Jay esce con un ragazzo, fa sesso, e si becca la maledizione di un demone che non la mollerà mai più. A meno che, il demone non venga distratto, accoppiandosi con un altro.
Interessante, per due ragioni:
1) perché nell’horror, il sesso è uno degli elementi fondamentali (come Wes Craven insegna). È l’intimità che segna il passo, che cambia la prospettiva, che quasi sempre, scatena la pulsione dell’assassino. Sesso uguale morte.
E, infatti, subito dopo il sesso, Jay viene minacciata di morte. Una minaccia costante, duratura, finché avrà vita. La stessa cosa è capitata a tutti coloro che sono stati inseguiti prima di lei.
Con una differenza fondamentale, rispetto all’horror inteso in senso classico, qui il sesso è ambivalente, è sia dannazione che liberazione. Infatti è sufficiente rifarlo, con un nuovo partner, perché il demone insegua l’altro.
2) il sesso è evoluzione esistenziale. Progresso, diversità.

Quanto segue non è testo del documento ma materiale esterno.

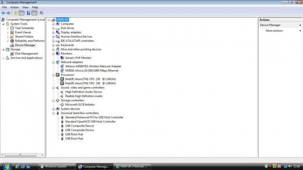Click the Internet Explorer quick launch icon
Image resolution: width=303 pixels, height=170 pixels.
17,166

E qui, mi riallaccio alla scena evocativa citata poc’anzi. Fino a quel momento, la vita di Jay è mediocre, intesa come perfettamente nella media, con felicità e infelicità ben calibrate, equilibrate, inquadrate. È la vita sognante di una ragazza che, in contatto con l’immanenza della soddisfazione sessuale, identifica il suo momento perfetto, per poi essere travolta.

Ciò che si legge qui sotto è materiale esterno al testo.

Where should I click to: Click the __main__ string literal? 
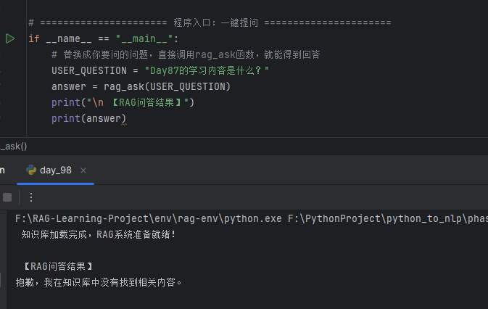coord(144,38)
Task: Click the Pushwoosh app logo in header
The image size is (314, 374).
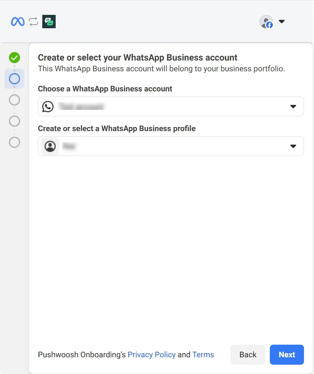Action: tap(49, 22)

Il demone è la vita che ci corre dietro per farcela pagare, è mille volti estranei che, per semplici ragioni di moto e spazio, ci vengono incontro, schiacciandoci.
Jay, da quel momento, diviene centro della scena, letteralmente. La fotografia si inchina e la mette al centro dello schermo, in una serie di sequenze statiche, ipercromatiche (che segnano col rosso e col rosa l’imminente comparsa del demone), che la elevano a un ruolo superiore a quello dell’adolescente protagonista di un horror convenzionale, per quanto molto ben costruito.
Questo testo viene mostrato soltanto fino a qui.